Les écolos vent-debout
Les élus écologistes d'Aquitaine sont montés dès hier au créneau, rappelant dans un communiqué que, selon l’article 10 de l’Arrêté du 31 mai 2011 relatif aux conditions d'épandage des produits mentionnés à l'article L. 253-1 du code rural et de la pêche maritime par voie aérienne," le donneur d'ordre doit porter au préalable à la connaissance du public la réalisation d'un épandage aérien au plus tard 48 heures avant le traitement, et notamment demander l'affichage en mairie de ces informations". En soulignant qu'une mission commune d'information du Sénat sur les pesticides et leur impact sur la santé, impliquant des sénateurs représentant tous les groupes politiques avait rendu un avis le 10 octobre dernier recommandant de "mettre fin aux dérogations à l'interdiction d'épandage aérien des pesticides".
Les trois châteaux ont annoncé avoir renoncé à ce traitement pour leurs vignes
Ces trois châteaux autorisés de façon dérogatoire à faire de l'épandage par hélicoptère jusqu'au 28 juin inclus ont indiqué dès hier matin qu'ils n'utiliseraient finalement pas la voie aérienne pour traiter leurs vignes. Au domaine de Chevalier, on a indiqué que l’autorisation n'est pas encore officiellement parvenue et qu'elle entraîne une obligation d'affichage pendant quarante huit heures à la mairie avant de pouvoir effectuer ces épandages. Ce qui serait trop tard pour empêcher le développement des maladies. A Grand Corbin Despagne et à Ripeau c'est l'annonce d'une météo plus clémente qui a conduit à envisager d'autres solutions. On les en remercie en espérant pour eux que les conditions climatiques deviennent plus favorables.

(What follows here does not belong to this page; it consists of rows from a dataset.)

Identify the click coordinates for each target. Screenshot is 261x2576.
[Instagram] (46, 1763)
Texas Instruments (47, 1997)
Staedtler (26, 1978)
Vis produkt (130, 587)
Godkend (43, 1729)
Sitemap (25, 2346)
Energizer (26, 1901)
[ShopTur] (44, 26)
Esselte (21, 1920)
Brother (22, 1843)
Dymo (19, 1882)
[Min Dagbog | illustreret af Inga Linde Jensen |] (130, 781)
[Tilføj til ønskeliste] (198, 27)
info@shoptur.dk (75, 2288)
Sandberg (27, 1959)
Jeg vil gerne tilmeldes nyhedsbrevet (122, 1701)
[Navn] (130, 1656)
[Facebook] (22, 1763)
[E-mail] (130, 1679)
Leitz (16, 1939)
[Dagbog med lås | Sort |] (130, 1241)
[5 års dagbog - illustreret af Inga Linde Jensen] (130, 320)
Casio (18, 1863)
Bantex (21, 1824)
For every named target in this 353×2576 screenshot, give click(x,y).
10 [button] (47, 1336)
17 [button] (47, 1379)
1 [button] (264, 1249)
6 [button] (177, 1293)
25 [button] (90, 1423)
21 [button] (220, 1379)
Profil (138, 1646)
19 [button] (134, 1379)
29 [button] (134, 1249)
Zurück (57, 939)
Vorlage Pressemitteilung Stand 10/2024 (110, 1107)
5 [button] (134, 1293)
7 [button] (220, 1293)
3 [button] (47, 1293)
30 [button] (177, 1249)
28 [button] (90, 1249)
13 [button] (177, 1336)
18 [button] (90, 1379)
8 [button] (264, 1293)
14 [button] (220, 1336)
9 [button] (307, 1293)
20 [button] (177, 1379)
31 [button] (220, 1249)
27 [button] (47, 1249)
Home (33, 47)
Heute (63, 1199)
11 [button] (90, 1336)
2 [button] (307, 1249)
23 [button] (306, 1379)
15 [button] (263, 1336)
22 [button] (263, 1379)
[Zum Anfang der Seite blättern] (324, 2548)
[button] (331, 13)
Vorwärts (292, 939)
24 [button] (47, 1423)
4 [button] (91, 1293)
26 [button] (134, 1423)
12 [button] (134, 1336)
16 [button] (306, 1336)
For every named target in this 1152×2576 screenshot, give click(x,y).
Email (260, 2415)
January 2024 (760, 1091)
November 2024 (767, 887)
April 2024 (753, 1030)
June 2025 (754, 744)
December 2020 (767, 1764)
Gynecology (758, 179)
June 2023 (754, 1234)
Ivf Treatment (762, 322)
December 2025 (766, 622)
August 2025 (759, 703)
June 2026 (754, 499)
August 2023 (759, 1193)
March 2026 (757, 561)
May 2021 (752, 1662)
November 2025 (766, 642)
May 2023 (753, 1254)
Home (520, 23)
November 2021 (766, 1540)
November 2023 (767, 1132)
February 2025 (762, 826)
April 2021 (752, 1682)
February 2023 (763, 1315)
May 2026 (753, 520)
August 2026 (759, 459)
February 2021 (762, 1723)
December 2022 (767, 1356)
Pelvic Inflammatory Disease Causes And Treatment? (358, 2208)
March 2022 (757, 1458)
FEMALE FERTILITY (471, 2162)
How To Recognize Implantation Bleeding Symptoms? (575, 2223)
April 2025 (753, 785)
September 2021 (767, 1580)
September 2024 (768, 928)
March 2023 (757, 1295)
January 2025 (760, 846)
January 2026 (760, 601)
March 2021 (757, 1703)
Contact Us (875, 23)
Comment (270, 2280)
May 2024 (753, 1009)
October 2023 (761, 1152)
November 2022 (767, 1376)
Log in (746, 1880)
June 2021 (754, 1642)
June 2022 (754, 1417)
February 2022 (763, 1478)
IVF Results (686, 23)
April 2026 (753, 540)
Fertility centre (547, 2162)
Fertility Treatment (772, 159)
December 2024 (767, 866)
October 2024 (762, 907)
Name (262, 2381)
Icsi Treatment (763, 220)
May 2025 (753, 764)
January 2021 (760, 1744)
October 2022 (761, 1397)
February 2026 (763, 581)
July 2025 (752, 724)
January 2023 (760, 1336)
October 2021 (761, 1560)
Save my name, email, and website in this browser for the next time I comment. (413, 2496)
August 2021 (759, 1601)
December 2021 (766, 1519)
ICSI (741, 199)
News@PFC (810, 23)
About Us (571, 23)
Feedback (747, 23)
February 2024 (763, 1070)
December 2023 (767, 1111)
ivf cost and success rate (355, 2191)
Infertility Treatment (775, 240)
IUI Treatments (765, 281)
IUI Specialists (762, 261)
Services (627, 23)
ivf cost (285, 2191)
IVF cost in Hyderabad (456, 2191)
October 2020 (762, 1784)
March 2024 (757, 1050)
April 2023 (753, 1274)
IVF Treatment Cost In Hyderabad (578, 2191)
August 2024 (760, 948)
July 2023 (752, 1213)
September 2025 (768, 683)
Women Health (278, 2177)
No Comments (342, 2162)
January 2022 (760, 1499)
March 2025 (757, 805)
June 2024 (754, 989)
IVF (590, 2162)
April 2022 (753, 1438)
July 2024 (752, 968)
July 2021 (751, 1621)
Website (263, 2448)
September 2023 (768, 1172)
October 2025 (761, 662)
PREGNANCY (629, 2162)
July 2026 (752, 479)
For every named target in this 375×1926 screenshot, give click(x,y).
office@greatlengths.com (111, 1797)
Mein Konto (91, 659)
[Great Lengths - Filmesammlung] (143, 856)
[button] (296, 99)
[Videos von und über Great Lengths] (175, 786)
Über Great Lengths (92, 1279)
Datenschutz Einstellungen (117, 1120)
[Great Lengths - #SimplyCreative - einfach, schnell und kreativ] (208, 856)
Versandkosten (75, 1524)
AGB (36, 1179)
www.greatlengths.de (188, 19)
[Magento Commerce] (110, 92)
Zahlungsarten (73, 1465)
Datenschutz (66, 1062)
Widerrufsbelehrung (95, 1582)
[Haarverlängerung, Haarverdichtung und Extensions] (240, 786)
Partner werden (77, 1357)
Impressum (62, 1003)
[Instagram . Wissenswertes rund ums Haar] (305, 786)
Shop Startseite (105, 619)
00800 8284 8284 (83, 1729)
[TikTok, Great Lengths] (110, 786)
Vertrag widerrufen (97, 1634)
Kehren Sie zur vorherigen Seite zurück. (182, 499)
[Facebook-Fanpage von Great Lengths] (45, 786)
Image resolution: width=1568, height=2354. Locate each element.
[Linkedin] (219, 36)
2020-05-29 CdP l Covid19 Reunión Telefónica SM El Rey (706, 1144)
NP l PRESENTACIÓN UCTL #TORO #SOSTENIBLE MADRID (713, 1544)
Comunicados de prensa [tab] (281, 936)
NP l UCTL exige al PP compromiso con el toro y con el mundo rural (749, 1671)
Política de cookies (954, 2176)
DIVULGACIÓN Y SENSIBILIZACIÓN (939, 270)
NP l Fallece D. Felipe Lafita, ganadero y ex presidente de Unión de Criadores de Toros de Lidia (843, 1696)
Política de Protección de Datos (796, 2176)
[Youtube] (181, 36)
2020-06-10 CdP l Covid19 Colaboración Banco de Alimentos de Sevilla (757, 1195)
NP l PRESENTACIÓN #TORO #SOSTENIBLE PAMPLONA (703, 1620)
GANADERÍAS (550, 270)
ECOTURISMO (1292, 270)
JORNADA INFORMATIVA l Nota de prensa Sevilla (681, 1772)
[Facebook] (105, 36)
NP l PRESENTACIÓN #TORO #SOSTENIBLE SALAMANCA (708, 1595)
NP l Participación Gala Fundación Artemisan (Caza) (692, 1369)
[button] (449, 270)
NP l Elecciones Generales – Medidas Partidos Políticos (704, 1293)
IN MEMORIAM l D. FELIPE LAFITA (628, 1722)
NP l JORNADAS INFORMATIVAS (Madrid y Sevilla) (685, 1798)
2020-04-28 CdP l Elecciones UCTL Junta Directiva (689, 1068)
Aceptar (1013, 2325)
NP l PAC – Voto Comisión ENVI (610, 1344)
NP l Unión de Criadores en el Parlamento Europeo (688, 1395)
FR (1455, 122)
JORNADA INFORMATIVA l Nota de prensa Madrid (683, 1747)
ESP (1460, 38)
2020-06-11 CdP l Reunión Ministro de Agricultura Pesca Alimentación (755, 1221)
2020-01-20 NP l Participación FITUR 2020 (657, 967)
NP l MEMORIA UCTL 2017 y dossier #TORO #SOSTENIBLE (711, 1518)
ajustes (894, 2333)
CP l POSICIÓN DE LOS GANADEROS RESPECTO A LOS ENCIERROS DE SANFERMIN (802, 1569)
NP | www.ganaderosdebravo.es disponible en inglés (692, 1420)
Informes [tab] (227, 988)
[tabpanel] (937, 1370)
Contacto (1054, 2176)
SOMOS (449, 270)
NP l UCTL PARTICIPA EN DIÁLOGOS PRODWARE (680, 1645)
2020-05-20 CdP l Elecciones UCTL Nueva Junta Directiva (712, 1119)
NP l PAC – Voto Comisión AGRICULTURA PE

Que des dérogations pour des épandages aériens soient accordées une dizaine de jours après la publication de l'Inserm dans une zone agricole et viticole aussi sensible que la Gironde, aurait été pour le moins choquant. Que les châteaux concernés aient renoncé à y recourir est une bonne chose pour la santé et la qualité de l'environnement. Cela ne résout cependant pas la question d'une loi qui se contredit elle-même.